-------- SUPPLIED TEXT --------

People Helping People
At Hackensack Meridian Health, our leading scientists are engaged in innovative research to improve medical care. Many of today’s therapies and treatments were discovered because of patients who donated specimens for research. Our patients are an essential part of “the healing team” by participating.
Facilitating Discovery and Cures
The Hackensack Meridian Health Biorepository (Bio-R) facilitates discovery and innovative research to improve medical care by using high quality annotated biospecimens. The collected biospecimens are used for gaining a deeper understanding of diseases, finding better treatment options and progressing clinical and translational research. Researchers from Hackensack Meridian Health, other universities, government-based companies and drug or health-related companies can apply to use the biorepository.
Collection of Bio Specimens
If there are any biospecimens left over after a procedure (such as surgery, biopsy, drainage of fluid etc.), some of the tissue or bodily fluid that is not needed for diagnosis or treatment may be collected and stored. A patient may be asked to donate another blood sample collected along with their normal bloodwork as well. However, no extra biopsy or needle stick is needed for participation in this project.

-------- DATA --------

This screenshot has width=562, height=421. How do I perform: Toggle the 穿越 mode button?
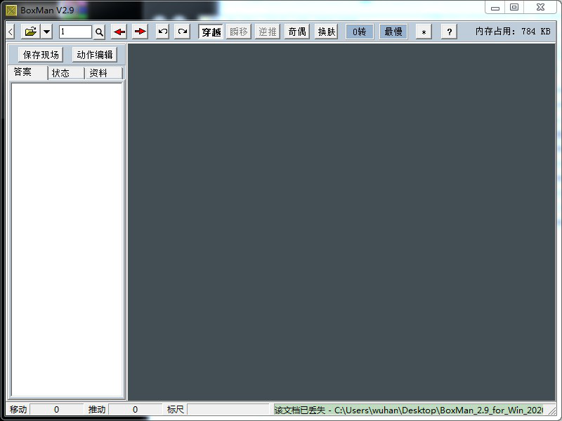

--------

**TASKS TO COMPLETE**
**A.** In the biorepository text, who besides Hackensack Meridian Health researchers can apply to use the biorepository?
**B.** Continue the biorepository text past its final sentence.
The material comes from a different source than the text about the Hackensack Meridian Health Biorepository.

**YOUR RESPONSES**
**A.** Researchers from other universities, government-based companies and drug or health-related companies can apply.

**B.**
Our faculty collects frozen samples, paraffin-embedded samples, separated blood components, saliva, fecal matter and derived specimens such as DNA and RNA. These biospecimens are then carefully entered and managed through biospecimen Laboratory Information Management System (LIMS). The system allows for data to be entered in an efficient and effective manner so that data can be pulled for analysis and research.
Patient Information Collection and Storage
The Bio-R gathers and stores some health information from the patient medical record. The medical information collected will be linked to biospecimens and stored as part of the biorepository. All personal health information is removed before any biospecimens or medical information is released to researchers and completely de-identified.